Düzenlemeyi üstlenen Armin ile yollarınız nasıl kesişti?

-Armin’le uzun zamandır arkadaşız. Onu internette paylaştığı güzel şarkı yorumlarıyla tanıdım. Evde çeşitli şarkıları yorumlayıp sosyal medyada paylaşırken bana çok yardımcı oldu. Onun tarzını her zaman çok sevdim. “Sarılınca Sana” için hazırladığı demoya aşık oldum. “Bu şarkıyı kesinlikle Armin hazırlamalı!” diye düşündüm.

Garaj Müzik ile yollarınız nasıl kesişti?

-Garaj Müzik adını daha önce birçok sanatçı dolayısı ile biliyordum. İlhan Amca’nın aracılığı ile tanıştım.

“Sarılınca Sana” yorumunuz ile ilgili nasıl geri dönüşler aldınız?

-“Sarılınca Sana”nın yeni yorumunu herkes çok sevdi. Tanıdığım tanımadığım herkesten çok güzel yorumlar aldım.

Klibi yöneten Fatih Kurut ile yollarınız nasıl kesişti? Klibin oluşum süreci nasıl gelişti ve klip ile ilgili nasıl geri dönüşler aldınız?

-Fatih’i Instagram’da keşfet kısmında buldum. Çalışmalarını çok beğendim. “En iyi yönetmenler daima iyi fotoğrafçılardan çıkar!” sözünü artık ben de onaylıyorum. Fatih sadece yönetmenlik değil, klibin kurgu, edit, renk, drone gibi, tüm süreçlerini üstlendi. Tamamen doğaçlama yaptığımız bir çekim oldu. Fatih ile klip çekiminde çok iyi bir uyum yakaladık. Bundan sonra da onunla devam etmeyi planlıyorum. Klibi izleyen herkes çok beğendi. Benim de beklediğimden daha güzel bir sonuç oldu.

Kendi müzik tarzınızı nasıl tanımlarsınız?

-Ben sanat ruhlu bir insanım. Sanatın her türünü, müziğin de her halini çok severim. Sanat müziği, türkü, yerine göre arabesk, yerine göre yabancı müzik, pop, hepsini dinlemeyi de söylemeyi de çok severim. Fakat çoğunlukla pop dinliyorum, o yüzden ben popçuyum diyebilirim. Bence bir sanatçı ne tür besteler yapıyorsa tarzı o olmalıdır diye düşünüyorum.

“Sarılınca Sana”dan sonra yapmayı düşündüğünüz çalışmalar var mı?

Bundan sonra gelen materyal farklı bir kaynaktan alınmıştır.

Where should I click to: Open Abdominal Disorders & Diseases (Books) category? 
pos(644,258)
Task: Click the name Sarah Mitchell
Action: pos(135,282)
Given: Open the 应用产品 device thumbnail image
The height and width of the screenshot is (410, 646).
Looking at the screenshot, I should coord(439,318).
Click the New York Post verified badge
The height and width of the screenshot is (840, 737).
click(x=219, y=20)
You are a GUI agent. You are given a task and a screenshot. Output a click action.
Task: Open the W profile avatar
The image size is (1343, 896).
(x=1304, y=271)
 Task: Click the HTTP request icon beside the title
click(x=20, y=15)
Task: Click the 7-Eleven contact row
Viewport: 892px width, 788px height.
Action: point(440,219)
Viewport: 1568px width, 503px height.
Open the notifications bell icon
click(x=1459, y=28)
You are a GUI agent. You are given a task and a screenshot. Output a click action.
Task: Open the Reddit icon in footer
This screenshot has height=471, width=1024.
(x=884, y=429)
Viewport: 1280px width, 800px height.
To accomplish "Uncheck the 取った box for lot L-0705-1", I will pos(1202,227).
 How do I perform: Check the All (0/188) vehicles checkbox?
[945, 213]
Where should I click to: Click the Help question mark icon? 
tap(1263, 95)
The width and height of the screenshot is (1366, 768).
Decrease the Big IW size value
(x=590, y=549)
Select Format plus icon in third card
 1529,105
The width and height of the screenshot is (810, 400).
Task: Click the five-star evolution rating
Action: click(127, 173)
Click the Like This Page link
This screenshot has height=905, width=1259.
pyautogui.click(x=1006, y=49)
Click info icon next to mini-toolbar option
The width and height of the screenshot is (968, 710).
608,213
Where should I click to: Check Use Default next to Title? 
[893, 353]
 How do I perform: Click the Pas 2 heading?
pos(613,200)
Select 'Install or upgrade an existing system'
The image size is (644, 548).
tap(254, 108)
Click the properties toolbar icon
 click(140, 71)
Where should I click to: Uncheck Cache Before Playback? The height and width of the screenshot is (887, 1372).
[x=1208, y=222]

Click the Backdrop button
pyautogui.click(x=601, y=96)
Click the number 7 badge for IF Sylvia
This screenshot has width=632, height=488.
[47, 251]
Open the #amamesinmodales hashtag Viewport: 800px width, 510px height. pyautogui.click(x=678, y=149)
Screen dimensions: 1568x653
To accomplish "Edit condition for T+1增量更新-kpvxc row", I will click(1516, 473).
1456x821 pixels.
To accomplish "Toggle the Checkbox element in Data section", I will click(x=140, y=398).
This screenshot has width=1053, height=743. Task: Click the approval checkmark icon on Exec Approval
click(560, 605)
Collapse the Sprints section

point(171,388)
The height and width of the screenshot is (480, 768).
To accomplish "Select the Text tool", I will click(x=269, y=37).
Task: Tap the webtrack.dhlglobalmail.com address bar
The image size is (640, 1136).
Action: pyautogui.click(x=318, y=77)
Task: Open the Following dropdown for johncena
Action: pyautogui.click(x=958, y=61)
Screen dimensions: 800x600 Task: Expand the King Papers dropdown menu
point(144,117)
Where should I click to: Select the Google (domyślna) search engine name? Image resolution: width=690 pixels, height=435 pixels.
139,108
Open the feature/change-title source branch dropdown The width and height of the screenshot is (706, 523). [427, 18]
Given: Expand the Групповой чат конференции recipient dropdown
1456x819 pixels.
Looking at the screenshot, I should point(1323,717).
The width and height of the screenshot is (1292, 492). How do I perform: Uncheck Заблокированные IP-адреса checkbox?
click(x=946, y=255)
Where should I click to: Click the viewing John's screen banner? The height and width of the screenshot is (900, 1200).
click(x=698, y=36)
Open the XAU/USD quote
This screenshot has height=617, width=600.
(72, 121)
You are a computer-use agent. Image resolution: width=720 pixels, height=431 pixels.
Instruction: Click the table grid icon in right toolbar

-Elbette var. 2 yılda yazdığım 20 tane beste var. Daha da yazmaya devam edeceğim. Bundan sonraki müzik hayatıma kendi bestelerimi yayınlayarak devam etmeyi düşünüyorum. İkinci teklim “Yalanlarından Arınamazsın” çok yakında sizlerle olacak.

Funda’ya bu güzel röportaj için teşekkür ediyorum. “Sarılınca Sana”nın Funda yorumunu tüm dijital platformlarda bulabilirsiniz.